Saved entries

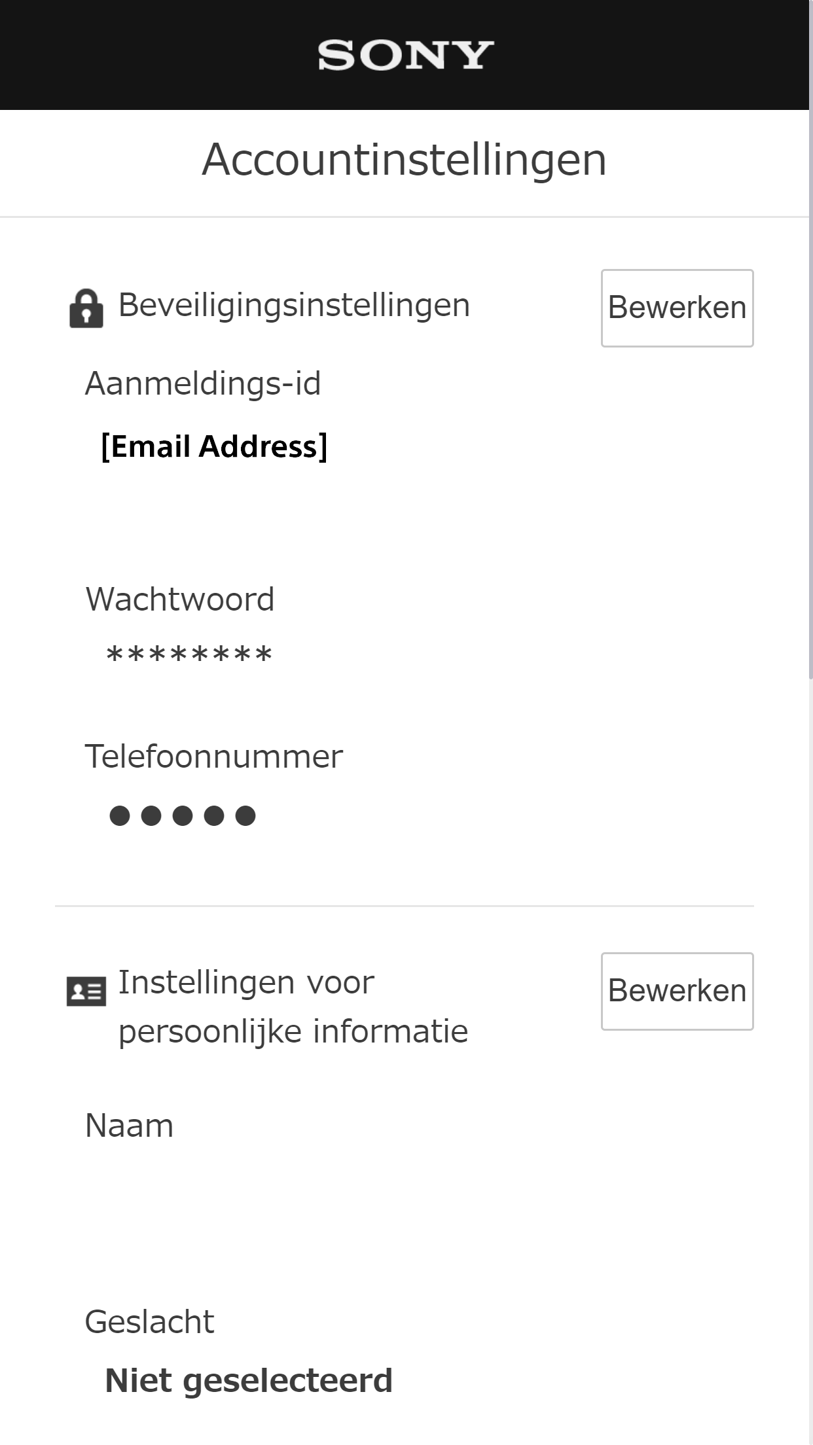Click the hidden phone number dots
The image size is (813, 1445).
click(183, 815)
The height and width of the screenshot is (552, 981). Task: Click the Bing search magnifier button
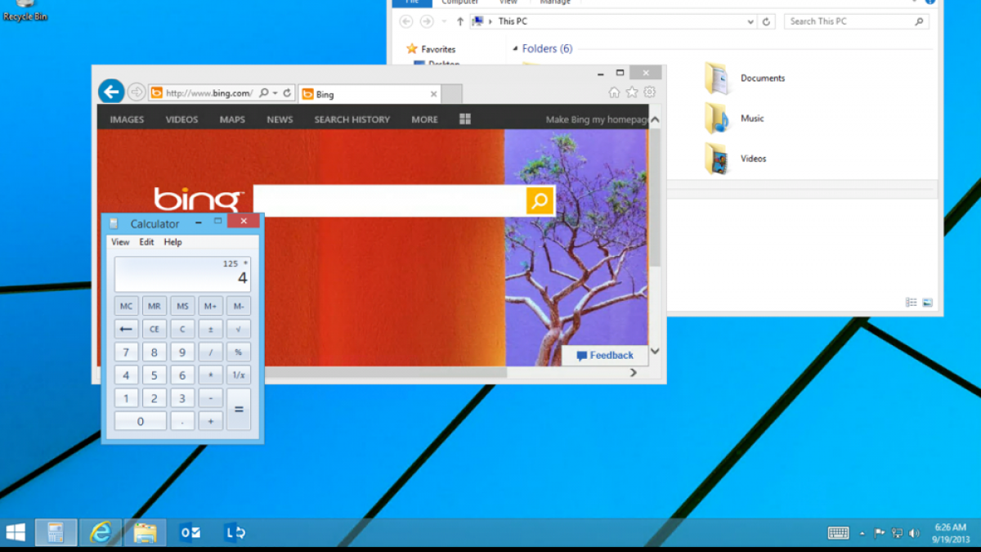point(540,201)
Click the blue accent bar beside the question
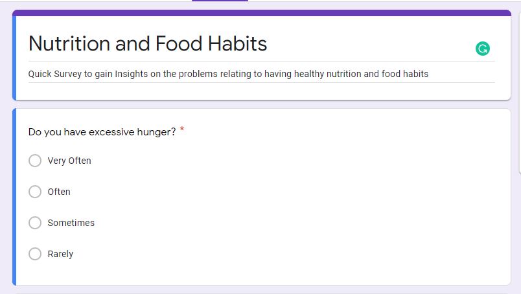521x294 pixels. coord(14,197)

TASK PROMPT: Write out each line exactly, from the one containing "The height and" through the end of the entries, and skip the pictures.

WRITTEN SOLUTION:
The height and width of the screenshot is (552, 981). Task: Click the Bing search magnifier button
point(540,201)
Click the blue accent bar beside the question
521x294 pixels. coord(14,197)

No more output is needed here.